Picture from "The Library Dragon" by Carmen Agra Deedy, illustrations by Michael P. White

"Fairy tales do not tell children the dragons exist. Children already know that dragons exist.
Fairy tales tell children the dragons can be killed."
- G. K. Chesterton

Tuesday, March 20, 2012

WESTERN -- The Rattlesnake Season by Larry D. Sweazy

(Book # 1 of the Josiah Wolfe, Texas Ranger series.)

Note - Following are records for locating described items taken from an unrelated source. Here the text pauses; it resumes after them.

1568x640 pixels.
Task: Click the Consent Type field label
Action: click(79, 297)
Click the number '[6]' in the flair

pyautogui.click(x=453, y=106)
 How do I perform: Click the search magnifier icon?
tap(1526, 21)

I first heard about Larry Sweazy and his Texas Ranger series on a local NPR broadcast. He was being interviewed regarding the second book in the series The Scorpion Trail which had just won the 2011 Will Rogers Medallion Award for Western Fiction and the 2011 Best Books of Indiana literary competition in the fiction category. While I have never considered myself a big fan of Westerns, I was intrigued by the fact that Sweazy currently resides in my home town of Noblesville. Consequently, when I decided I wanted to read and review a Western, Sweazy was my first choice. While The Scorpion Trail was the more critically acclaimed of his novels, I knew I’d have to start at the beginning with The Rattlesnake Season since I can’t stand starting in the middle of any series.

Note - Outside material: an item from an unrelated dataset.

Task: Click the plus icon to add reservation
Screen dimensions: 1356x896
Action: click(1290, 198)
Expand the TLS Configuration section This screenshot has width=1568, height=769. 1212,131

The Rattlesnake Season serves as an introduction to the character of Josiah Wolfe. Wolfe is haunted by memories of the violence he participated in during the Civil War. He has also suffered the traumatic loss of his daughters, from influenza, followed swiftly by his wife, in childbirth. With a young son to support, he accepts an offer from his former commander, Captain Hiram Fikes, to rejoin the Texas Rangers. His first duty is to assist Fikes in transporting a former colleague, Charlie Langdon, to trial. When Langdon escapes and Fikes is killed, Wolfe ends up escorting the Captain’s body home and in the process meets Fikes’ daughter, wife, and favorite prostitute, Fat Sally (who he names his horse after.) He also discovers just how far Langdon will go for revenge.

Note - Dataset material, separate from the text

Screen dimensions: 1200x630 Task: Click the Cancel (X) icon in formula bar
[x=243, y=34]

It took me a while to warm up to Wolfe who, in typical Western fashion is both a loner and ultimately a hero. Sweazy takes time in developing this character so that by then end of the book I felt a genuine connection with him. Most of the major characters are well rounded and believable although I Fat Sally was a bit of a stretch. This beautiful Mexican woman, supposedly Captain Fikes’ favorite prostitute, serves Wolfe a fantastic meal and then beds him (for free!) because she’s grateful for his service to her favorite customer, Fikes? I don’t think so! Still, I don’t think we’ve seen the last of Sally or the captain’s daughter, who is definitely set up to appear in future books. While there was a bit too much detail for my taste, Sweazy’s lyrical descriptions add to the strong sense of place – Texas in the 1870s – and the overall mood of the story. While there is definitely violence, it is not extremely graphic. The same can be said of the one sex scene. In fact, the book could almost be classified as a “Gentle Read” and it contains much less profanity than I image I would have heard in the true old West.

All in all, found the book to be an easy and ultimately enjoyable read and I actually think I’ll continue on with the series when I have time. Now that I have a connection with the character of Wolfe and some background on his life and the people in it, I’m actually rather looking forward to reading the award winning second book even though I’m not usually a fan of Westerns.